Autor: Iqbal S; Division of Epidemiology, Biostatistics and Environmental Health, School of Public Health, University of Memphis, Memphis, 301 Robison Hall, 3825 DeSoto Avenue Memphis, TN 38152, USA. sabrina1.iqbal@gmail.com., Lockett GA; Human Development and Health, Faculty of Medicine, University of Southampton, Southampton SO17 1BJ, UK. G.A.Lockett@soton.ac.uk., Holloway JW; Human Development and Health, Faculty of Medicine, University of Southampton, Southampton SO17 1BJ, UK. J.W.Holloway@soton.ac.uk.; Faculty of Medicine, University of Southampton, Southampton SO17 1BJ, UK. J.W.Holloway@soton.ac.uk., Arshad SH; Faculty of Medicine, University of Southampton, Southampton SO17 1BJ, UK. S.H.Arshad@soton.ac.uk.; The David Hide Asthma and Allergy Research Centre, Newport PO30 5TG, UK. S.H.Arshad@soton.ac.uk., Zhang H; Division of Epidemiology, Biostatistics and Environmental Health, School of Public Health, University of Memphis, Memphis, 301 Robison Hall, 3825 DeSoto Avenue Memphis, TN 38152, USA. hzhang6@memphis.edu., Kaushal A; Division of Epidemiology, Biostatistics and Environmental Health, School of Public Health, University of Memphis, Memphis, 301 Robison Hall, 3825 DeSoto Avenue Memphis, TN 38152, USA. akaushl1@memphis.edu., Tetali SR; Division of Epidemiology, Biostatistics and Environmental Health, School of Public Health, University of Memphis, Memphis, 301 Robison Hall, 3825 DeSoto Avenue Memphis, TN 38152, USA. sabarinath5889@gmail.com., Mukherjee N; Division of Epidemiology, Biostatistics and Environmental Health, School of Public Health, University of Memphis, Memphis, 301 Robison Hall, 3825 DeSoto Avenue Memphis, TN 38152, USA. nmkhrjee@memphis.edu., Karmaus WJJ; Division of Epidemiology, Biostatistics and Environmental Health, School of Public Health, University of Memphis, Memphis, 301 Robison Hall, 3825 DeSoto Avenue Memphis, TN 38152, USA. karmaus1@memphis.edu.
Jazyk: angličtina
Zdroj: International journal of molecular sciences [Int J Mol Sci] 2018 Feb 06; Vol. 19 (2). Date of Electronic Publication: 2018 Feb 06.
DOI: 10.3390/ijms19020477
Abstrakt: To succeed, pregnancies need to initiate immune biases towards T helper 2 (Th2) responses, yet little is known about what establishes this bias.

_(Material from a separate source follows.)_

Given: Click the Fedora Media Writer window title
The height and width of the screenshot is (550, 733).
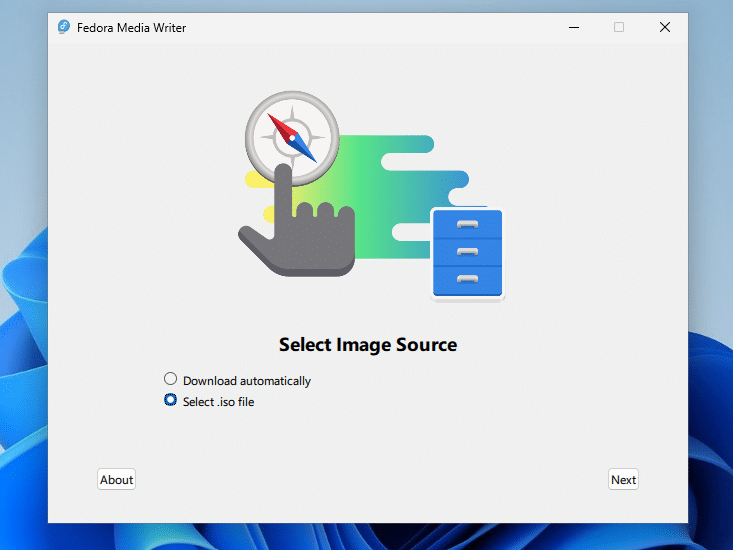Looking at the screenshot, I should tap(131, 28).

Using the Illumina 450 K platform, we explored changes in DNA methylation (DNAm) of Th1, Th2, Th17, and regulatory T cell pathway genes before and during pregnancy. Female participants were recruited at birth (1989), and followed through age 18 years and their pregnancy (2011-2015). Peripheral blood DNAm was measured in 245 girls at 18 years; from among these girls, the DNAm of 54 women was repeatedly measured in the first (weeks 8-21, n = 39) and second (weeks 22-38, n = 35) halves of pregnancy, respectively. M-values (logit-transformed β-values of DNAm) were analyzed: First, with repeated measurement models, cytosine-phosphate-guanine sites (CpGs) of pathway genes in pregnancy and at age 18 (nonpregnant) were compared for changes ( p ≤ 0.05). Second, we tested how many of the 348 pathway-related CpGs changed compared to 10 randomly selected subsets of all other CpGs and compared to 10 randomly selected subsets of other CD4+-related CpGs (348 in each subset). Contrasted to the nonpregnant state, 27.7% of Th1-related CpGs changed in the first and 36.1% in the second half of pregnancy. Among the Th2 pathway CpGs, proportions of changes were 35.1% (first) and 33.8% (second half). The methylation changes suggest involvement of both Th1 and Th2 pathway CpGs in the immune bias during pregnancy. Changes in regulatory T cell and Th17 pathways need further exploration.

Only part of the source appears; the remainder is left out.